Political turmoil in the UK drove the FTSE index downwards in September decreased 3.46% and the broader Euro STOXX 600 fell 1.15%. Yet, other regional markets surprised on the upside with the large-cap Euro STOXX 50 up 0.74%, and the DAX and CAC 40 up 0.76% and 1.8%, respectively. Volatility increased, however, with the VSTOXX reading hitting a high of 33.78 during the month. Europe Equity Fund dropped by 1.92% in October. Asian markets experienced a massive blow when the Biden administration announced more regulations on the sale of semiconductors and chip-making equipment. In Japan, the Nikkei 225 and TOPIX fell 2.46% and 2.66%, respectively. In China, the CSI 300 fell 4.52%, and notably, the Hang Seng and Hang Seng Tech indices declined by 13.32% and 19.02%. The Taiwan Weighted also retreated by 11.02%. Funds performed in line with the region’s markets: Japan Equity Fund declined by 4.29%, Asian Equity Fund fell

9.17%, Greater China Equity Fund decreased by 13.43%, China Equity Fund retreated by 13.45% and Hong Kong Equity Fund dropped by 13.29%.

Mixed Assets Funds:

Given losses across equities and fixed income, all mixed-asset funds were affected, although fixed interest-heavy funds posted smaller losses than their equity-heavy counterparts. Mixed Assets Fund (21% to 40% equity) dropped by 4.69% in October, while Mixed Assets Fund (81% to 100% equity) dropped by 7.25%.
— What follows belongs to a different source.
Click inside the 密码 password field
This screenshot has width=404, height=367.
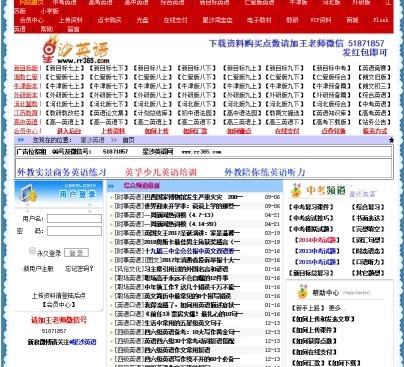[x=74, y=231]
Meanwhile, money market sectors – predominantly comprising short-term borrowings and deposits – continued to show relatively little movement. MPF Conservative Fund rose by 0.03% and Money Market Fund – Other than MPF Conservative Fund decreased by 1.24%.

Market review in October

Headwinds continue to bear down on the global economy in the fourth quarter of the year. Climate disasters, the war in Ukraine, energy shortages and rising prices show little sign of subsiding. Meanwhile, steep interest rate hikes in the United States have affected purchasing power and debt burdens globally, further fueling inflation and economic hardships. Indeed, the International Monetary Fund recently increased its inflation expectations to 8.8% and 6.5% in 2022 and 2023, and downgraded global growth forecasts to 3.2% in and 2.7%, respectively. The agency added that “the worst is yet to come” as economies endure a “broad-based and sharper-than-expected slowdown”.
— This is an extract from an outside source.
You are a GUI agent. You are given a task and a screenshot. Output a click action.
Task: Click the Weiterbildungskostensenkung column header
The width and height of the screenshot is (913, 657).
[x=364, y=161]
U.S. urges to ease energy crisis

As the United States prepares for November’s midterm elections, the incumbent government is eager to assuage the pain points brought about by the energy crisis, inflation and fears of a recession. President Joe Biden recently told CNN that he did not believe a recession was imminent, but if growth did slow, it would be “very slight”. His administration also expanded restrictions on China’s access to semiconductor technology, which immediately and significantly impacted the global market value of the industry and is sure to widen already-strained political relations. The government is also set to release 10 million-15 million barrels of oil to temper gas prices as OPEC+ threatens to cut back production. Although annual inflation slowed to 8.2% in September, core inflation rose to a 40-year high of 6.6%. Together with positive employment data, expectations are that the Fed will continue to aggressively raise rates at its next meeting.

Truss resigns after failed tax-cut plan British politics dominated headlines in October as Chancellor of the Exchequer Kwasi Kwarteng announced tax cuts that were backed by then Prime Minister Liz Truss. The news triggered a sell-off in UK markets, causing a steep drop in the pound and forced the Bank of England to purchase government bonds on a massive scale to maintain stability. Even the IMF weighed in, suggesting lawmakers “re-evaluate the tax measures”. All the while, the cost of living crisis continues: September inflation came in at 10.1% and core inflation hit a 30-year high of 6.5%. Unsurprisingly, the GfK Consumer Confidence hit a new record low in September. Truss quickly reneged on the fiscal plans and soon after announced her resignation, becoming the shortest-serving prime minister in British history. Elsewhere in Europe, prices are not faring much better.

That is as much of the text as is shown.